■ **The data**:
--- START ---
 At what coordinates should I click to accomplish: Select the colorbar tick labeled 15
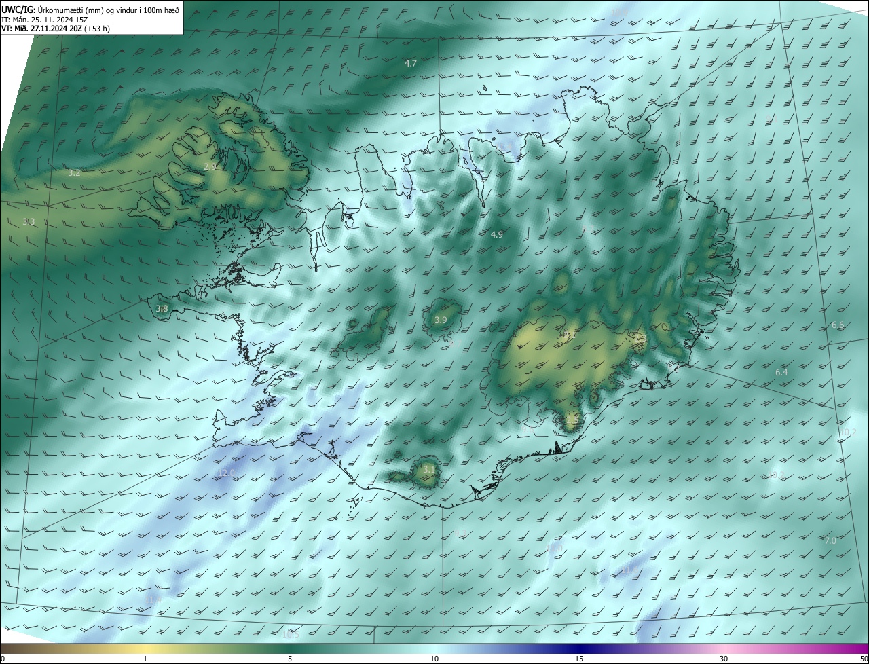point(579,659)
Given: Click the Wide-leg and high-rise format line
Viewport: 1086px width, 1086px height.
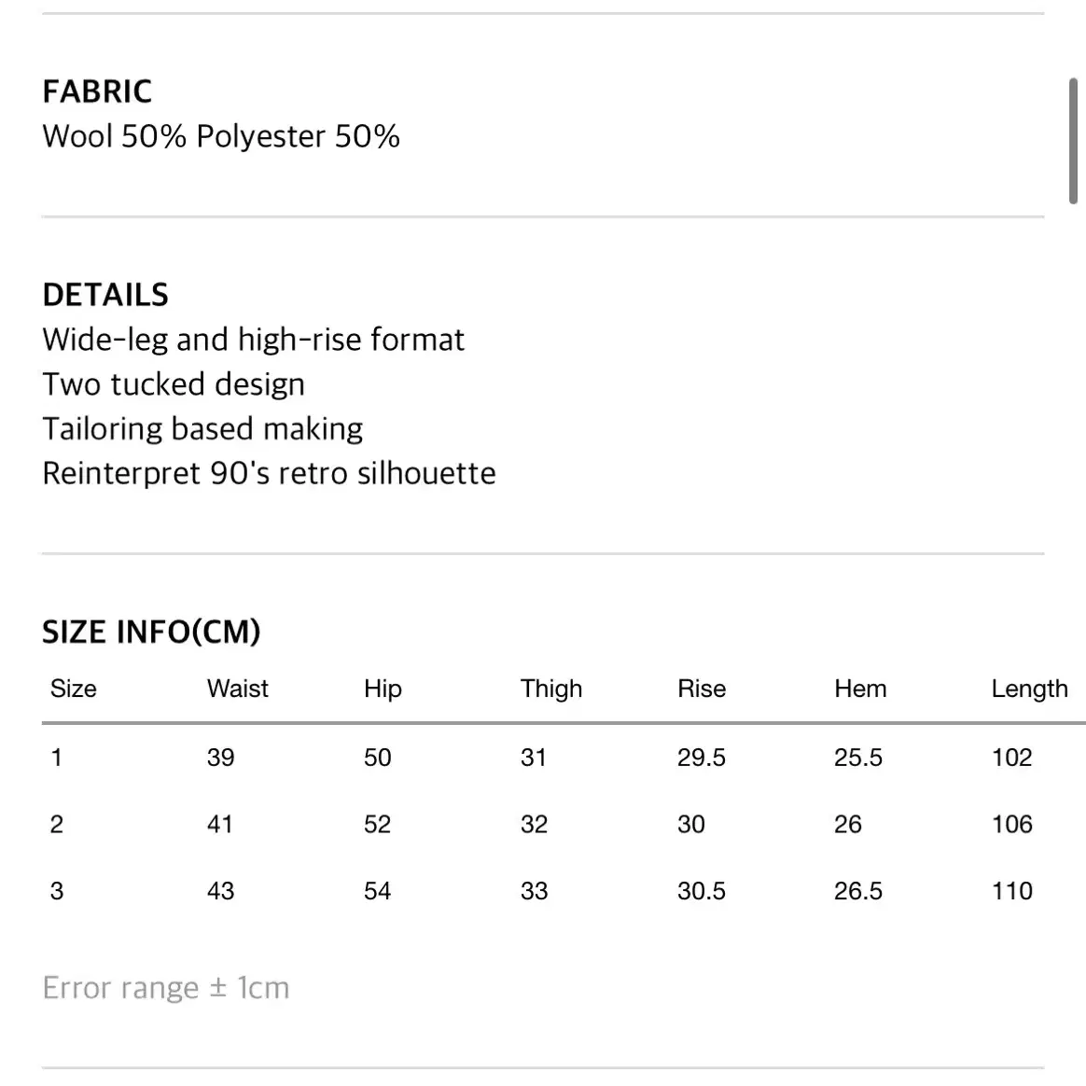Looking at the screenshot, I should [x=254, y=340].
--- END ---
■ **What you have to do**: The whole listing should be printed again exactly as written, images excluded.

■ **Written solution**:
 At what coordinates should I click to accomplish: Select the colorbar tick labeled 15
point(579,659)
Given: Click the Wide-leg and high-rise format line
Viewport: 1086px width, 1086px height.
Looking at the screenshot, I should [x=254, y=340].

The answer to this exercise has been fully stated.